Agravam-se problemas logísticos
Há muito que os hospitais deixaram de representar esperança, quer para os utentes, quer para os próprios profissionais. Se, vezes sem conta, os utentes são destratados e ainda se vêem na obrigação de recorrer aos serviços de saúde privados para obter medicamentos, os profissionais de saúde trabalham em grave situação de exposição, tudo porque o Estado não consegue disponibilizar itens básicos, como luvas.
Na prática, e conforme tem sido denunciado, os profissionais de saúde são obrigados a improvisar perante a falta de condições para não deixarem que os utentes regressem a casa sem o mínimo de atendimento. Confirmou-o Chuquela, salientando que, no Hospital Central da Beira, por exemplo, chega a faltar gesso.
Em hospitais de menor categoria, o caos é ainda maior. Frequentemente se constata a falta de medicamentos, luvas, gesso ou mesmo seringas. A isso juntam-se ainda a aparente incapacidade, pelo menos em hospitais de menor dimensão, de honrar os compromissos assumidos com as empresas fornecedoras de electricidade e água, o que leva a cortes que comprometem seriamente a assistência aos utentes.

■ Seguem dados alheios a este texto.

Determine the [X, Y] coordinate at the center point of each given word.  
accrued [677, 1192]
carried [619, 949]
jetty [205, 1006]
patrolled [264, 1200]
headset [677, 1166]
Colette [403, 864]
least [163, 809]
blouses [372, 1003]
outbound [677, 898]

Em 2023, por exemplo, os centros de saúde de Cumbana e Jangamo, na província de Inhambane, chegaram a funcionar sem corrente eléctrica por pelo menos três meses, segundo denunciou na altura o Observatório Cidadão de Saúde (OCS). Diante deste cenário, os profissionais de saúde, afectos à maternidade, eram obrigados a trabalhar com apoio das lanternas dos seus próprios telemóveis para assistir as mulheres grávidas no momento do parto. As parturientes, por sua vez, tinham de levar consigo velas, como se fossem ao Santuário Nossa Senhora de Fátima.
Outra consequência da falta de corrente é a dificuldade de conservação de uma série de víveres dependentes de refrigeração, e a impossibilidade de colocar alguns equipamentos a funcionar.

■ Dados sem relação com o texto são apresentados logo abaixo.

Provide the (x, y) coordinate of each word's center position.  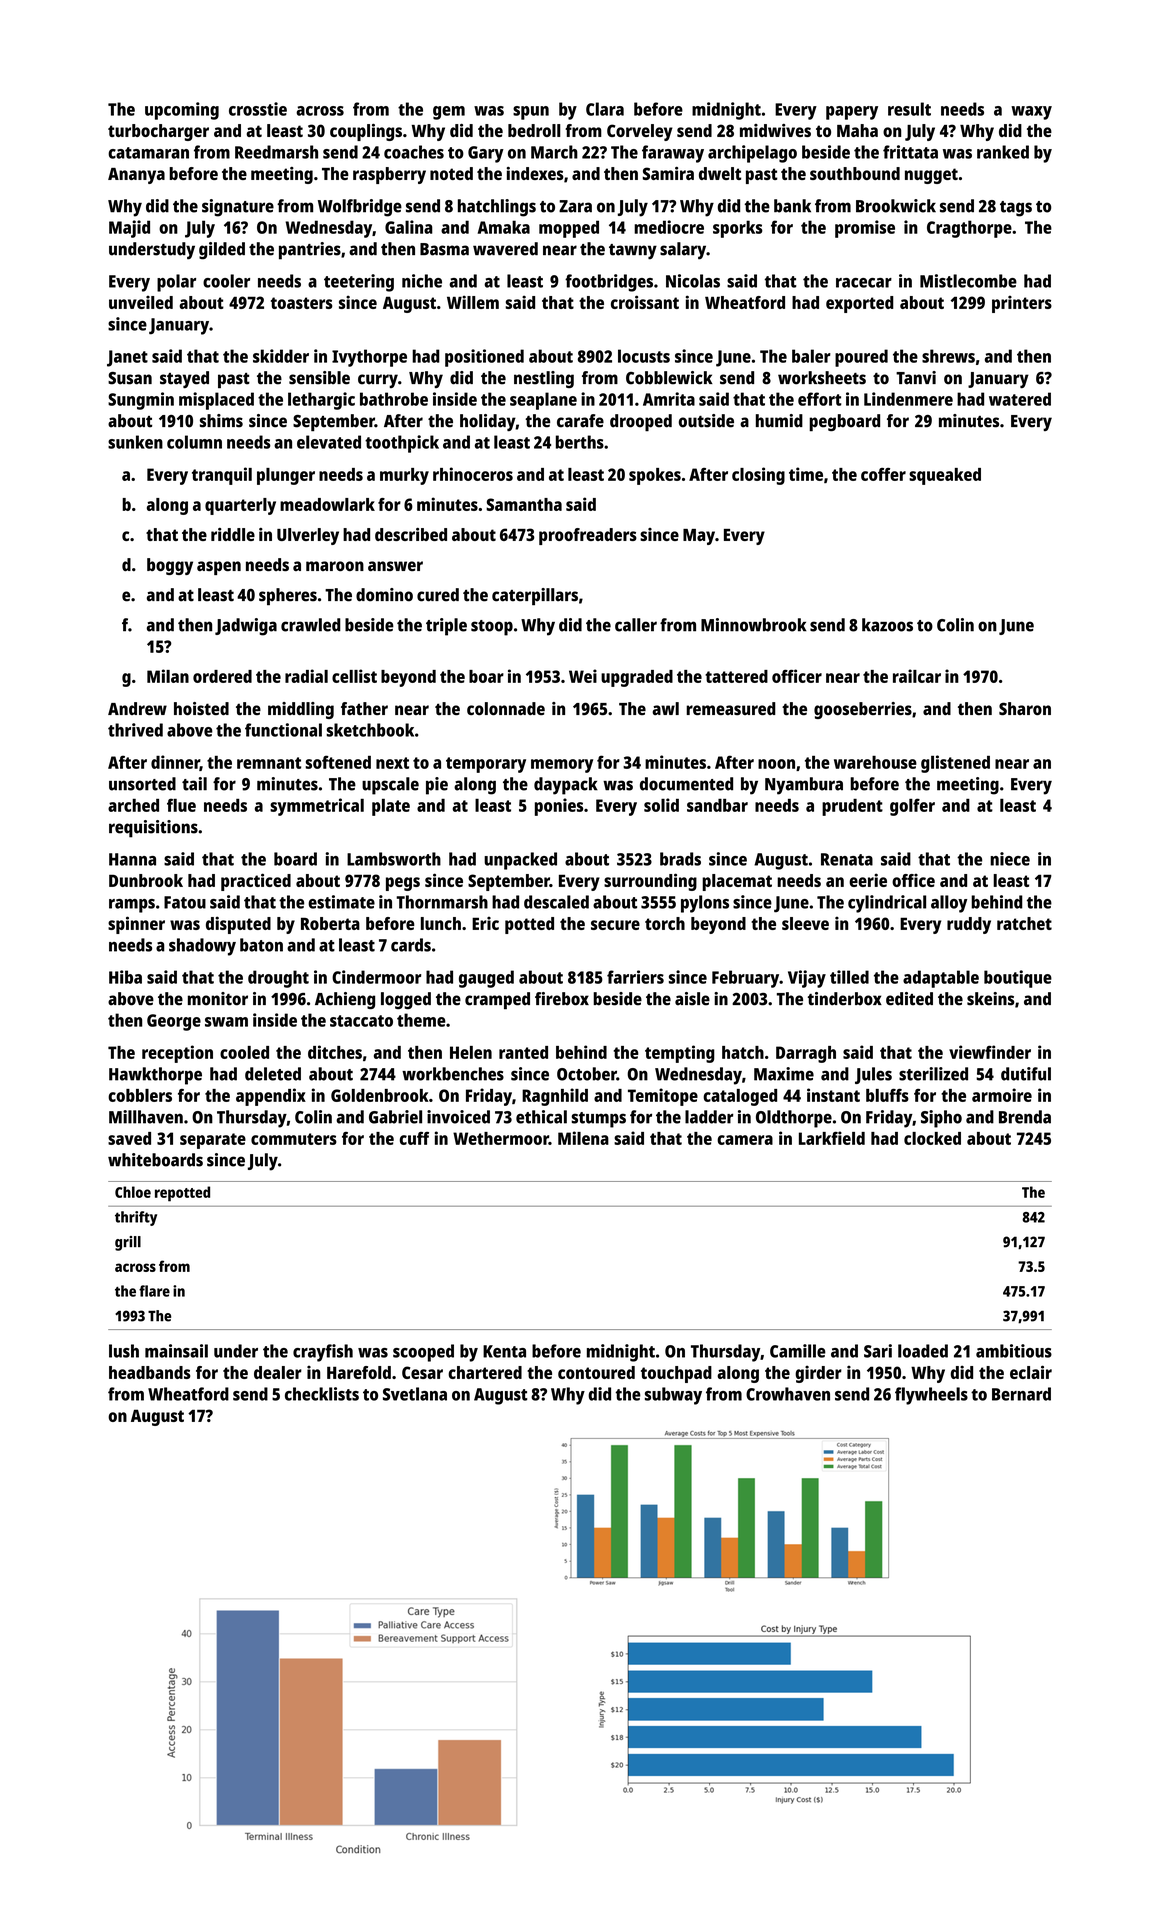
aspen (219, 568)
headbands (149, 1372)
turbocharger (158, 132)
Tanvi (916, 378)
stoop (492, 628)
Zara (575, 206)
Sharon (1025, 708)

Desengane-se quem pensa que tais problemas são isolados. A insuficiência é transversal a todas as províncias de Moçambique, atingindo, pasme-se, alguns dos hospitais mais importantes da Região Metropolitana do Grande Maputo. Os hospitais gerais de Mavalane, José Macamo e ainda o de Chamanculo são frequentemente confrontados com a falta de aparelho para a realização de exame de raio- -X. As películas, importantes para a impressão do exame, são um problema crónico há anos e já praticamente foi oficializada a sua substituição pelos smartphones dos utentes.
Greves sem fim
Quando se pensava, há uns anos, que o quadro cinzento aqui pintado não podia piorar, eis que a Tabela Salarial Única surge como gatilho para ampliação da insatisfação dos funcionários de saúde, que, desde então, adoptaram a greve como mecanismo de pressão.

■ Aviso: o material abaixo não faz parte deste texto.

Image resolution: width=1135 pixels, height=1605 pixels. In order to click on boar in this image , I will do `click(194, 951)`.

Ainda há duas semanas, e face à não resolução dos problemas constantes do seu caderno reivindicativo, a APSUSM veio a público ameaçar com mais uma greve, escassos meses depois da última, que, segundo relatos dos próprios grevistas, terá sido responsável pela morte de cerca de 1000 pessoas.
Os problemas que afligem a APSUSM e a Associação Médica de Moçambique (AMM) parecem não ter fim à vista. Aliás, são mais as vezes em que se ouve o Ministério da Saúde prometer sanções contra os grevistas – num país em que a greve é um direito – do que a falar de possíveis saídas.
Enquanto a arrogância impera, milhares de moçambicanos vão pagando com a vida.